TASK TO COMPLETE:
Count every line in the entries that contains "will". Report that count alone.

*** WORKING DATA ***

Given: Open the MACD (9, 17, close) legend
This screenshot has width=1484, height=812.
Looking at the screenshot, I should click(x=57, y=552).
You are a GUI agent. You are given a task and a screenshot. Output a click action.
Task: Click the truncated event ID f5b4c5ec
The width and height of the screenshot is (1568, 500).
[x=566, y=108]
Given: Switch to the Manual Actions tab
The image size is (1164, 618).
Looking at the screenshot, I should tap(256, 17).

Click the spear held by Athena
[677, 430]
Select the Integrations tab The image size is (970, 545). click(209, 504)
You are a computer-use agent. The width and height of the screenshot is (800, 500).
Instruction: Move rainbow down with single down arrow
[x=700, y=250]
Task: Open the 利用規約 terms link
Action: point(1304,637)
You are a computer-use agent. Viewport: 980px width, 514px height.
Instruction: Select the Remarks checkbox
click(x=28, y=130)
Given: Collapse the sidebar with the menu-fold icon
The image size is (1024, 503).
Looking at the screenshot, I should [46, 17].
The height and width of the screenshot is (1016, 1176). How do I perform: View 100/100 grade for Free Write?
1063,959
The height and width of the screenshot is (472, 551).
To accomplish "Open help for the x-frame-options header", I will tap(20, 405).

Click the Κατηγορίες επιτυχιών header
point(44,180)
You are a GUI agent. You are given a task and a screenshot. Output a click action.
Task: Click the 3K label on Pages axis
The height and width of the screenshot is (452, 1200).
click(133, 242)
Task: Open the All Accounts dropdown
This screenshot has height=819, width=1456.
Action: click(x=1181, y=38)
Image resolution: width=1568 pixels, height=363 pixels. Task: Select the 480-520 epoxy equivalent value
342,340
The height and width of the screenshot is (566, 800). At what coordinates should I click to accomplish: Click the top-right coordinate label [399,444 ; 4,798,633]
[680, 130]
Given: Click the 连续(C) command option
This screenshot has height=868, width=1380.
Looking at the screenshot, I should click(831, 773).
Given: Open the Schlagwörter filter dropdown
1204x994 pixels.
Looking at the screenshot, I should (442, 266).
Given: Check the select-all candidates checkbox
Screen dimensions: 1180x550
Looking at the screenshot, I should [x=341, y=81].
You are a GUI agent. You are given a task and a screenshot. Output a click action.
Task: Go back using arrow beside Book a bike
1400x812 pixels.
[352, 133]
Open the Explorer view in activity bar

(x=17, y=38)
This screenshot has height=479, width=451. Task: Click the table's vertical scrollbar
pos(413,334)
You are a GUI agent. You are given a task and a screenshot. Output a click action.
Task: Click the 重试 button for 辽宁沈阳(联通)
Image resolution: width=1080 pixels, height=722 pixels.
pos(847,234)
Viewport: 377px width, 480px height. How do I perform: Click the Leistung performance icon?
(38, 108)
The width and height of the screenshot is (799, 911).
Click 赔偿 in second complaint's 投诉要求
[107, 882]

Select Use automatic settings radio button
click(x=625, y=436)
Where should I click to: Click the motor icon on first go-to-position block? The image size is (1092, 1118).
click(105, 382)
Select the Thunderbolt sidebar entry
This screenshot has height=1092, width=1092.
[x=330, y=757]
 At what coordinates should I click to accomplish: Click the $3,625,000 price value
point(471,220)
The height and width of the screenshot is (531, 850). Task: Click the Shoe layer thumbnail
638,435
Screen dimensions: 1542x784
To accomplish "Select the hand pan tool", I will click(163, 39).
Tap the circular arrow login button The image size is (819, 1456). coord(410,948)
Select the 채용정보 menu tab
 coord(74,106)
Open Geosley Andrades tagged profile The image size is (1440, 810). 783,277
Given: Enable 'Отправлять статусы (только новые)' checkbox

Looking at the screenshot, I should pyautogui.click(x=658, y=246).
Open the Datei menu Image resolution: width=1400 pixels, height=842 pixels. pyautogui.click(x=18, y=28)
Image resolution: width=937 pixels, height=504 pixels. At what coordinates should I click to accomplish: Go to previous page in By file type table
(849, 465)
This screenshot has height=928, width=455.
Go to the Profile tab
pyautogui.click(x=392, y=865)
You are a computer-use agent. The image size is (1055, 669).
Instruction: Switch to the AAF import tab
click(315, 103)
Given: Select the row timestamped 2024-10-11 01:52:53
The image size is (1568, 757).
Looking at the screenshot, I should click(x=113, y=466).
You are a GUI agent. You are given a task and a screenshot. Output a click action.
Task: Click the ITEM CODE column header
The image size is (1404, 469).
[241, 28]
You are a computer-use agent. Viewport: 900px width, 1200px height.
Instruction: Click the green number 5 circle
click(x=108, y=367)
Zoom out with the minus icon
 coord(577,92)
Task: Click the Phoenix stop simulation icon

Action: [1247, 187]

*** End of WORKING DATA ***

EXERCISE SOLUTION:
2